▶ [Problem set]:
#1 In the article on recruiters and the pandemic, what share of Summit Recruitment's scheduled interviews had been postponed?
#2 Reproduce the passage of the article on recruiters and the pandemic from "Earlier this week Tom" up to and including "serious this becomes.".

Recruiters face up to the new ways of recruiting

As the effects of the coronavirus pandemic spread around the world, recruiters in a range of countries are facing up to difficult choices.

Earlier this week Tom O’Loughlin, director at technology and change management recruiter Summit Recruitment AG in Switzerland, told Recruiter that things “have escalated quite badly in the past week”, and that “as a result virtually all clients have stopped doing face-to-face interviews and about half the interviews we had scheduled have been postponed until a yet to be decided later date”.

He continued: “If it goes on much longer than that I am sure most recruitment companies will have to look at their cost base, including their staff headcount, to see what steps they might have to make. Right now, I guess most companies aren’t considering this as an immediate topic, but it really depends on how long and how serious this becomes. 

“At the moment we’re trying to push forward and speak to our clients about conducting VC [video conferencing] interviews and hopefully getting some progress towards offers, because, to be honest, a complete lockdown and hiring freeze across the board is not something we want to face up to.”

Meanwhile Brendan Flood, chairman and CEO of international professional recruiter Staffing 360 Solutions that has a major presence in the US, with brands such as Lighthouse Professional Services and firstPRO 360, told Recruiter earlier this week that the situation in the US “is very fluid and is changing day by day”.

(Collection entries)
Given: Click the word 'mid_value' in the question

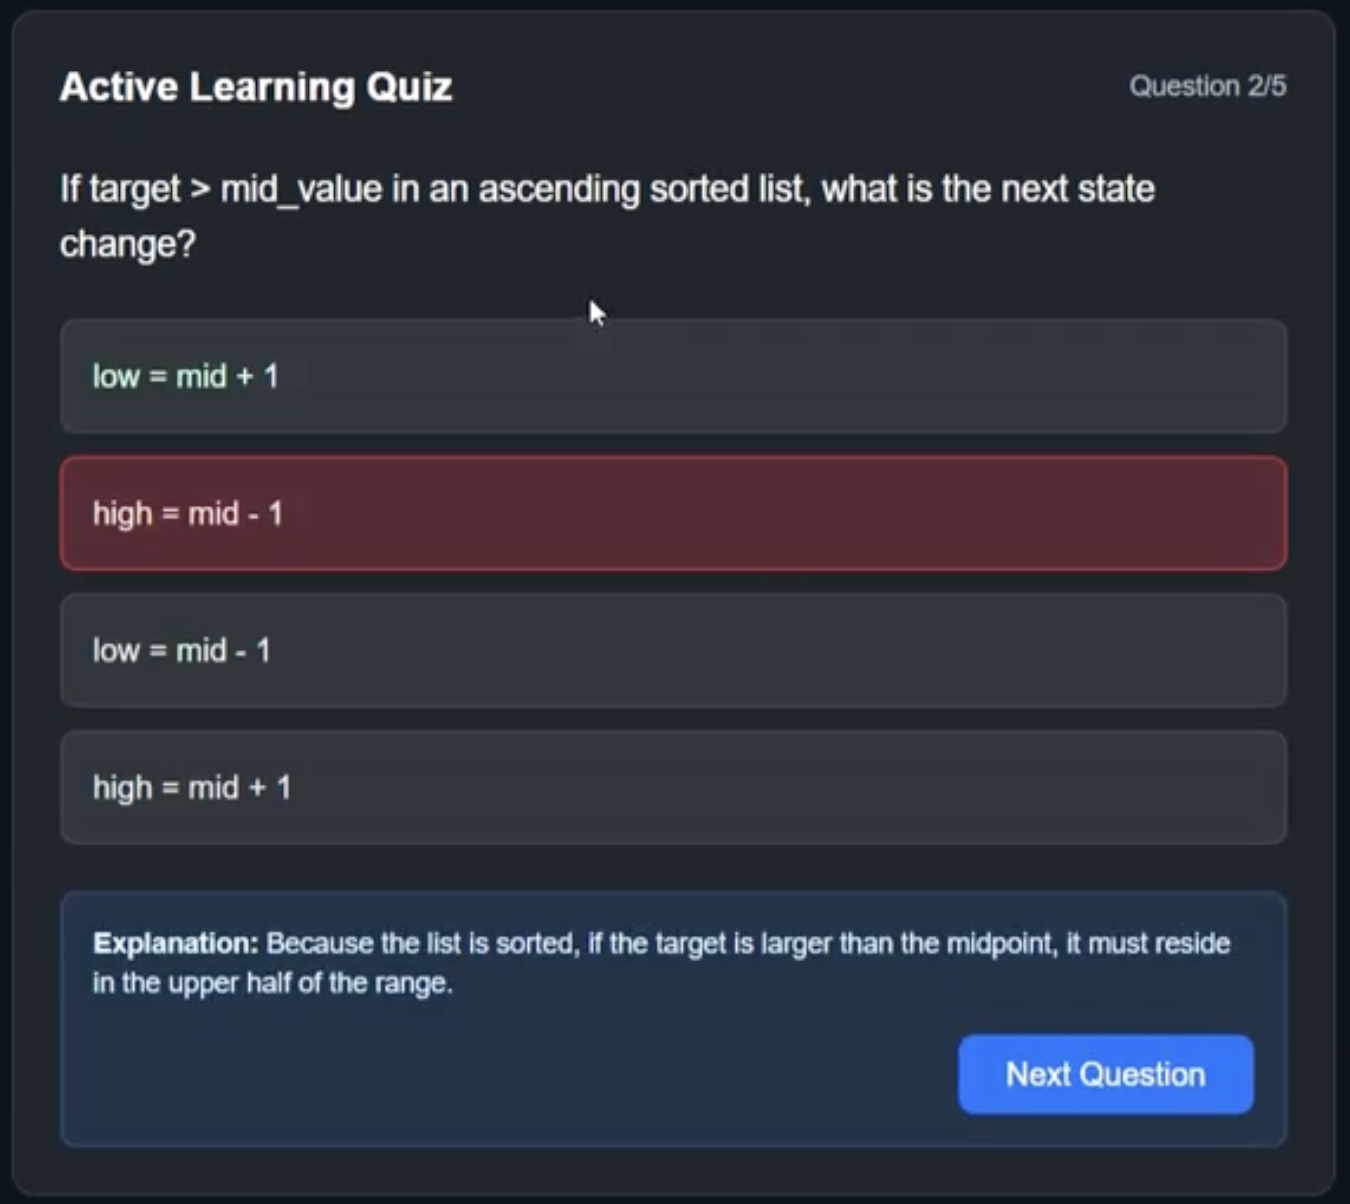Looking at the screenshot, I should [x=301, y=189].
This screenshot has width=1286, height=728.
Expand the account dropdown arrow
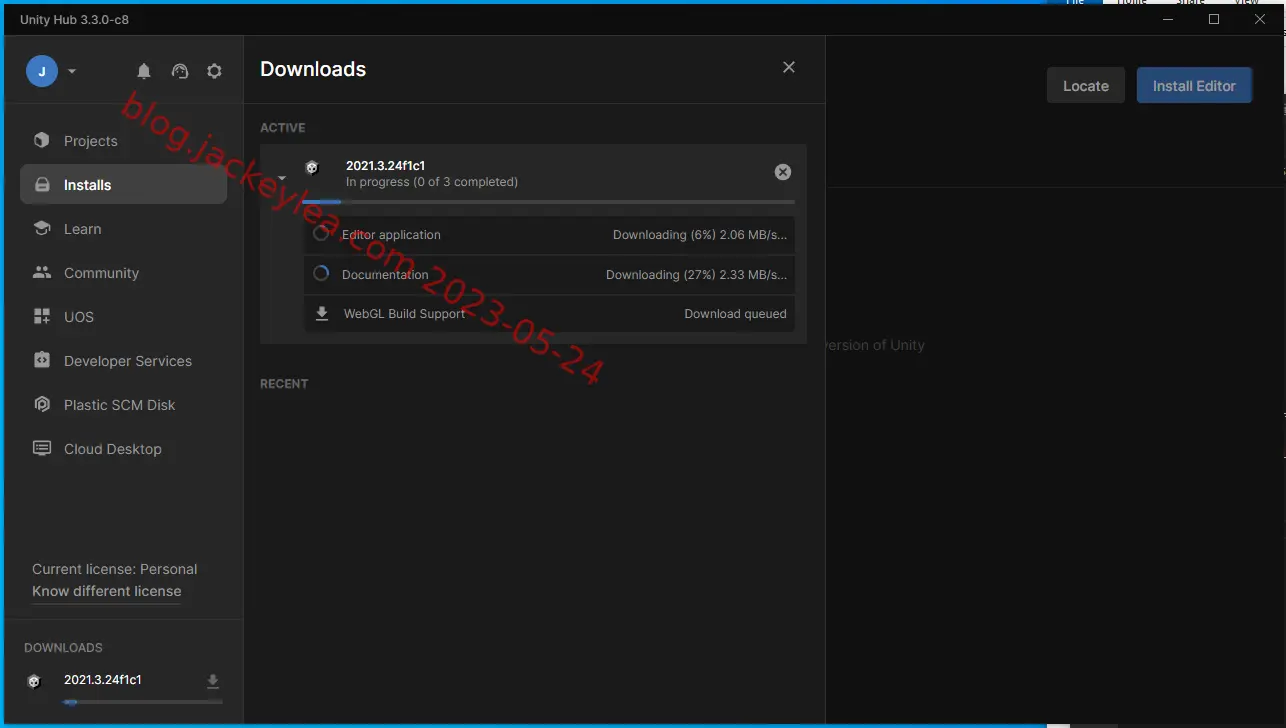72,71
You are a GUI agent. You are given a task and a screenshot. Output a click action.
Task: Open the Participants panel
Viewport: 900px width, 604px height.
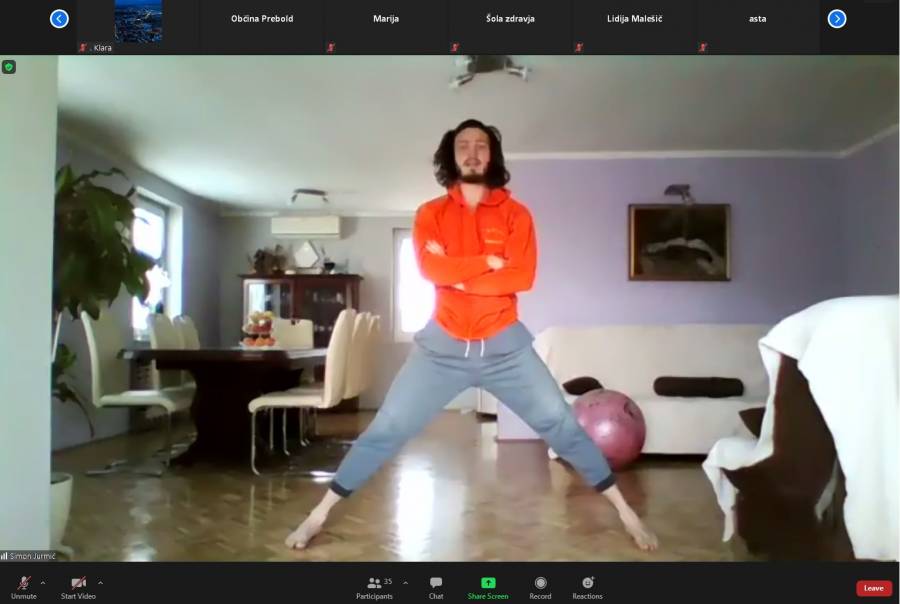[x=375, y=586]
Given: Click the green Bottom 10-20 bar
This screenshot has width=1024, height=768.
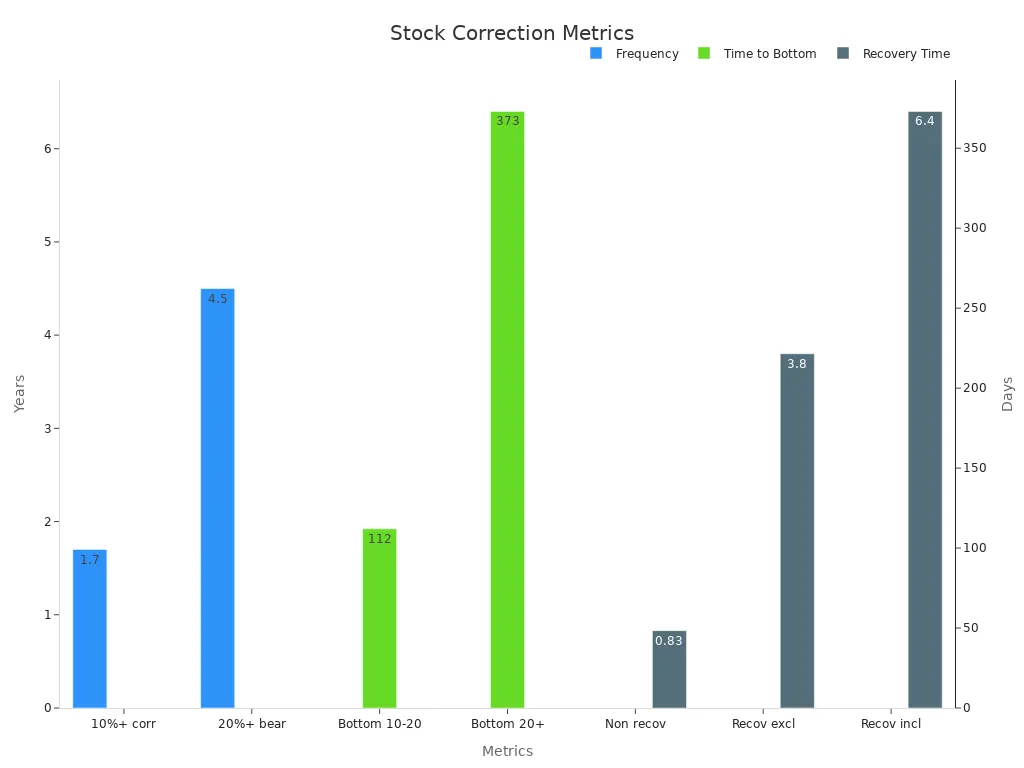Looking at the screenshot, I should [380, 620].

▶ [Solved tasks]:
#1 About half of the scheduled interviews had been postponed.

#2
Earlier this week Tom O’Loughlin, director at technology and change management recruiter Summit Recruitment AG in Switzerland, told Recruiter that things “have escalated quite badly in the past week”, and that “as a result virtually all clients have stopped doing face-to-face interviews and about half the interviews we had scheduled have been postponed until a yet to be decided later date”.

He continued: “If it goes on much longer than that I am sure most recruitment companies will have to look at their cost base, including their staff headcount, to see what steps they might have to make. Right now, I guess most companies aren’t considering this as an immediate topic, but it really depends on how long and how serious this becomes.